Please rewrite the data below with every "GUI agent" changed to "screen assistant" and nothing else altered.
◇ ◇ ◇ ◇ ◇
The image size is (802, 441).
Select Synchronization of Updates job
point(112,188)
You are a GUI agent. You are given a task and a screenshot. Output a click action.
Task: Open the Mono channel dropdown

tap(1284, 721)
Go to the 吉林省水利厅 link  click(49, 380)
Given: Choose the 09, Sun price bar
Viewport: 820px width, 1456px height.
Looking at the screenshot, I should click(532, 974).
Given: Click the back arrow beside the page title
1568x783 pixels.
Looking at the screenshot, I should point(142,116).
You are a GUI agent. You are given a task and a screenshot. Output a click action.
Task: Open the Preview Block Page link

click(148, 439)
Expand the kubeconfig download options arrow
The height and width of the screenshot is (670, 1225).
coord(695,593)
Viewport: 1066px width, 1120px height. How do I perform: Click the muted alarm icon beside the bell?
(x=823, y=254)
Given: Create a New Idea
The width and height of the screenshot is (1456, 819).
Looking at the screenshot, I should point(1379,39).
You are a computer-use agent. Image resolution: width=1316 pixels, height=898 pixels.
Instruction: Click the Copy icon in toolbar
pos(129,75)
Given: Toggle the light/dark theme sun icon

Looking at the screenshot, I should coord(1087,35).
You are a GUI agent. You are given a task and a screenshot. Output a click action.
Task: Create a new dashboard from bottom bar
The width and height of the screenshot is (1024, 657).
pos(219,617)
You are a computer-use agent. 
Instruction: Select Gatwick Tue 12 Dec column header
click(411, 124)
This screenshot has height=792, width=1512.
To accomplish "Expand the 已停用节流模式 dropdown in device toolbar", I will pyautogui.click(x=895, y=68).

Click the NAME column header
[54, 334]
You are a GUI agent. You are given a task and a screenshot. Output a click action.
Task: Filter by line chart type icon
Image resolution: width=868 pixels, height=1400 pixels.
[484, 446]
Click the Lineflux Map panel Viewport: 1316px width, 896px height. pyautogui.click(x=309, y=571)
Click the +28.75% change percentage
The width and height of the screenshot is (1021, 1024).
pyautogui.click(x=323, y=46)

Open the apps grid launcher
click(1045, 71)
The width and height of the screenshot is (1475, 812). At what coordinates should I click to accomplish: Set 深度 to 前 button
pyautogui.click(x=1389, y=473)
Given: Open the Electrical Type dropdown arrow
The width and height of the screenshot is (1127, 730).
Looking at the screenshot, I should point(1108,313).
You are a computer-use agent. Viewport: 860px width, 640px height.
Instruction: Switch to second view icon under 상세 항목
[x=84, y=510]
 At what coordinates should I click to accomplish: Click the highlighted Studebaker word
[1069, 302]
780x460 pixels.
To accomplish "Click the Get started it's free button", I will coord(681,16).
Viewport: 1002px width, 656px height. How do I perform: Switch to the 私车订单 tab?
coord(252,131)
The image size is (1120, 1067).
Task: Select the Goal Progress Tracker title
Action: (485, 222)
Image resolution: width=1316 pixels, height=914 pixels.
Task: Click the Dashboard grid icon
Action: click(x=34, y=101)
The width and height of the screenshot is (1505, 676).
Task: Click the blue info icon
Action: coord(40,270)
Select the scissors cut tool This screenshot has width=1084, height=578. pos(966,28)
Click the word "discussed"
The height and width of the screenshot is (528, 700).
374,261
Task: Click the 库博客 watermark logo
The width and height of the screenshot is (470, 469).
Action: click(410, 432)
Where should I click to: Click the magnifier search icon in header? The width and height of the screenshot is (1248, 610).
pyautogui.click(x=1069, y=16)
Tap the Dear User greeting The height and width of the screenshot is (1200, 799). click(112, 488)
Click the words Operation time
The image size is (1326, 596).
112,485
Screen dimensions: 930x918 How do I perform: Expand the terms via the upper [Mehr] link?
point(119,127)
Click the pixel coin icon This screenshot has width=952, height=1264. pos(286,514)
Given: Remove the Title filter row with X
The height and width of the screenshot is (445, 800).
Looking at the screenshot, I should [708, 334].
◇ ◇ ◇ ◇ ◇
Exercise output »
The image size is (802, 441).
Select Synchronization of Updates job
point(112,188)
You are a screen assistant. You are given a task and a screenshot. Output a click action.
Task: Open the Mono channel dropdown

tap(1284, 721)
Go to the 吉林省水利厅 link  click(49, 380)
Given: Choose the 09, Sun price bar
Viewport: 820px width, 1456px height.
Looking at the screenshot, I should click(532, 974).
Given: Click the back arrow beside the page title
1568x783 pixels.
Looking at the screenshot, I should point(142,116).
You are a screen assistant. You are given a task and a screenshot. Output a click action.
Task: Open the Preview Block Page link

click(148, 439)
Expand the kubeconfig download options arrow
The height and width of the screenshot is (670, 1225).
coord(695,593)
Viewport: 1066px width, 1120px height. How do I perform: Click the muted alarm icon beside the bell?
(x=823, y=254)
Given: Create a New Idea
The width and height of the screenshot is (1456, 819).
Looking at the screenshot, I should point(1379,39).
You are a computer-use agent. Image resolution: width=1316 pixels, height=898 pixels.
Instruction: Click the Copy icon in toolbar
pos(129,75)
Given: Toggle the light/dark theme sun icon

Looking at the screenshot, I should coord(1087,35).
You are a screen assistant. You are given a task and a screenshot. Output a click action.
Task: Create a new dashboard from bottom bar
The width and height of the screenshot is (1024, 657).
pos(219,617)
You are a computer-use agent. 
Instruction: Select Gatwick Tue 12 Dec column header
click(411, 124)
This screenshot has height=792, width=1512.
To accomplish "Expand the 已停用节流模式 dropdown in device toolbar", I will pyautogui.click(x=895, y=68).

Click the NAME column header
[54, 334]
You are a screen assistant. You are given a task and a screenshot. Output a click action.
Task: Filter by line chart type icon
Image resolution: width=868 pixels, height=1400 pixels.
[484, 446]
Click the Lineflux Map panel Viewport: 1316px width, 896px height. pyautogui.click(x=309, y=571)
Click the +28.75% change percentage
The width and height of the screenshot is (1021, 1024).
pyautogui.click(x=323, y=46)

Open the apps grid launcher
click(1045, 71)
The width and height of the screenshot is (1475, 812). At what coordinates should I click to accomplish: Set 深度 to 前 button
pyautogui.click(x=1389, y=473)
Given: Open the Electrical Type dropdown arrow
The width and height of the screenshot is (1127, 730).
Looking at the screenshot, I should point(1108,313).
You are a computer-use agent. Viewport: 860px width, 640px height.
Instruction: Switch to second view icon under 상세 항목
[x=84, y=510]
 At what coordinates should I click to accomplish: Click the highlighted Studebaker word
[1069, 302]
780x460 pixels.
To accomplish "Click the Get started it's free button", I will coord(681,16).
Viewport: 1002px width, 656px height. How do I perform: Switch to the 私车订单 tab?
coord(252,131)
The image size is (1120, 1067).
Task: Select the Goal Progress Tracker title
Action: (485, 222)
Image resolution: width=1316 pixels, height=914 pixels.
Task: Click the Dashboard grid icon
Action: click(x=34, y=101)
The width and height of the screenshot is (1505, 676).
Task: Click the blue info icon
Action: coord(40,270)
Select the scissors cut tool This screenshot has width=1084, height=578. pos(966,28)
Click the word "discussed"
The height and width of the screenshot is (528, 700).
374,261
Task: Click the 库博客 watermark logo
The width and height of the screenshot is (470, 469).
Action: click(410, 432)
Where should I click to: Click the magnifier search icon in header? The width and height of the screenshot is (1248, 610).
pyautogui.click(x=1069, y=16)
Tap the Dear User greeting The height and width of the screenshot is (1200, 799). click(112, 488)
Click the words Operation time
The image size is (1326, 596).
112,485
Screen dimensions: 930x918 How do I perform: Expand the terms via the upper [Mehr] link?
point(119,127)
Click the pixel coin icon This screenshot has width=952, height=1264. pos(286,514)
Given: Remove the Title filter row with X
The height and width of the screenshot is (445, 800).
Looking at the screenshot, I should [708, 334].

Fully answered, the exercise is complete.